§ SOURCE EXCERPT
The most accurate numerical method for analysis of fluid flow is directly solving the Navier-Stokes equations governing fluid motion. This is the underlying basis of Computational Fluid Dynamics (CFD). While there are projects geared towards improving currently existing models, with the ever-increasing power of computational systems, using CFD to calculate results based on the Reynolds Averaged Navier- Stokes (RANS) equations has proven to be both accurate and efficient. In 2002, Sørensen et al.  completed a RANS simulation of the NREL Phase VI Rotor. The calculated results from this simulation were in good agreement with both BEM methods previously used to model the rotor, as well as with experimental measurements made in the NASA Ames wind tunnel. This simulation also proved that accurate aerodynamic results could be obtained from a 3D CFD simulation. While CFD is more computationally costly than any of the aforementioned methods of analysis, due to advances in modern day computing, CFD is becoming a popular method for analysis when large amounts of detail are required .
Currently, there are two major methods of applying CFD for wind turbine analysis. To analyze a given problem, either a commercially available solver can be used or new code can be written and applied. In this project, due to its ease of use and availability, the commercially available CFD package ANSYS Fluent® is used. Various research projects have been conducted using commercial CFD codes, many of which have performed additional validation studies supporting the accuracy of commercial software. One of the most common commercial CFD codes, ANSYS Fluent® is used in many projects due to its flexibility and accuracy. Amano et al.  used Fluent® to analyze and improve the design of a wind turbine rotor blade, resulting in the addition of a swept edge to the blade in an effort to extract greater amounts of power from the wind. Palm et al.  used Fluent® to determine basic relations that can be used to predict the power output of a given tidal farm configuration.
In 2007, Wußow et al.  used ANSYS Fluent® to model a fullsized wind turbine and determine the aerodynamic flow physics in the wake downstream of the rotor. By using a direct model with a body fitted grid, this simulation aimed to accurately capture the flow physics generated by the interaction of rotating turbine blades with a given wind flow. In this case, the rotor rotational speed was fixed at a value corresponding to the velocity of the oncoming wind at the wind turbine hub height. Although this assumption reduces the computational time required for the simulation, it prevents aerodynamic forces from being accurately modeled on the wind turbine rotor. However, this does not affect the downstream wake aerodynamics, which is the main focus of the project. Using the Large Eddy Simulation (LES) turbulence model, Wußow et al. generated results that matched experimental data closely, albeit representing only the lower range of available data. Thus, simplified CFD simulations can provide accurate results in the small time frames encountered in many industrial settings .

§ DATASET EXTRACT

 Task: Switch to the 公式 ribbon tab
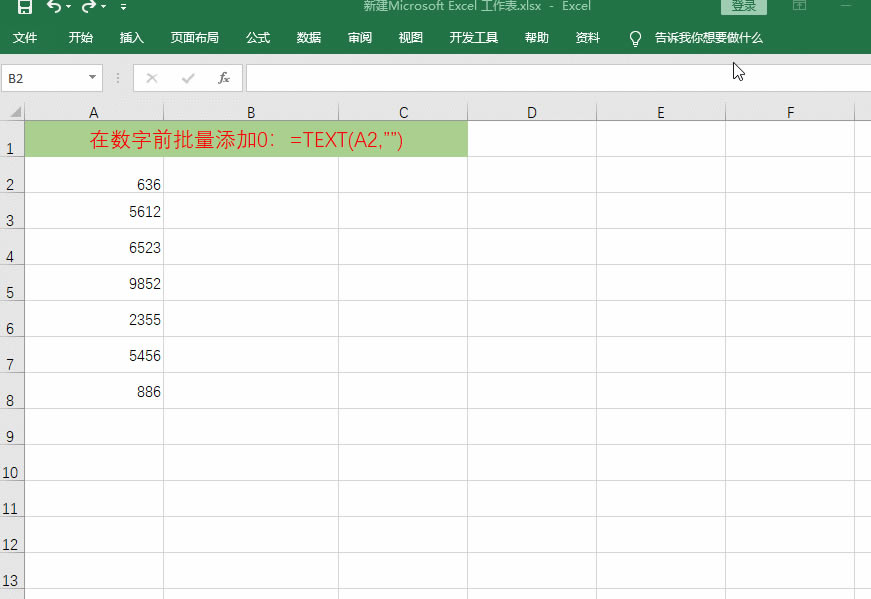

§ INSTRUCTIONS TO FOLLOW
Carry on the excerpt about applying CFD to wind turbine analysis, starting right after its final sentence. Nothing in the listing is required.

§ RESULT OF THIS EXERCISE
Several other commercial CFD software packages exist, including ANSYS CFX. CFX was applied by McStravick et al.  to analyze the Eppler 423 airfoil as a wind turbine blade. The domain was designed to contain only one blade with periodic boundary conditions to simulate the full turbine. While these other CFD packages exist and have been applied to the analysis of many types of simulations, the popularity and dependability of ANSYS Fluent® make it ideal for the current study.
The primary objective of this project is to complete numerical simulations of utility scale wind turbines in two major arrangements designed to optimize energy extraction and decrease the effect of wake losses. From these simulations, the flow physics surrounding the rotors of multiple turbines will be examined. Also, interactions between wind turbines within the simulated wind farms will be examined to determine the effect wakes have on the energy production potential of the proposed siting arrangements. Three major wind farm arrangements will be simulated in this project. The first is a common space saving arrangement. By placing wind turbines in small rows, typically groups of three to five turbines, space is conserved. However, by placing turbines this close to one another, large losses may be induced by wakes. Simulations of this geometry will be used as the baseline.
The second arrangement uses groups of triangularly spaced turbines. As wind passes through a turbine, some of the air cascade around the sides of the turbine. The air passing around the turbine is then forced into the freestream air flow, slightly accelerating the fluid passing around the turbine. By locating turbines in triangular groups, with two turbines placed relatively close downstream and to the left and right sides of the upstream turbine, it is hypothesized that the downstream turbines will be able to generate more power.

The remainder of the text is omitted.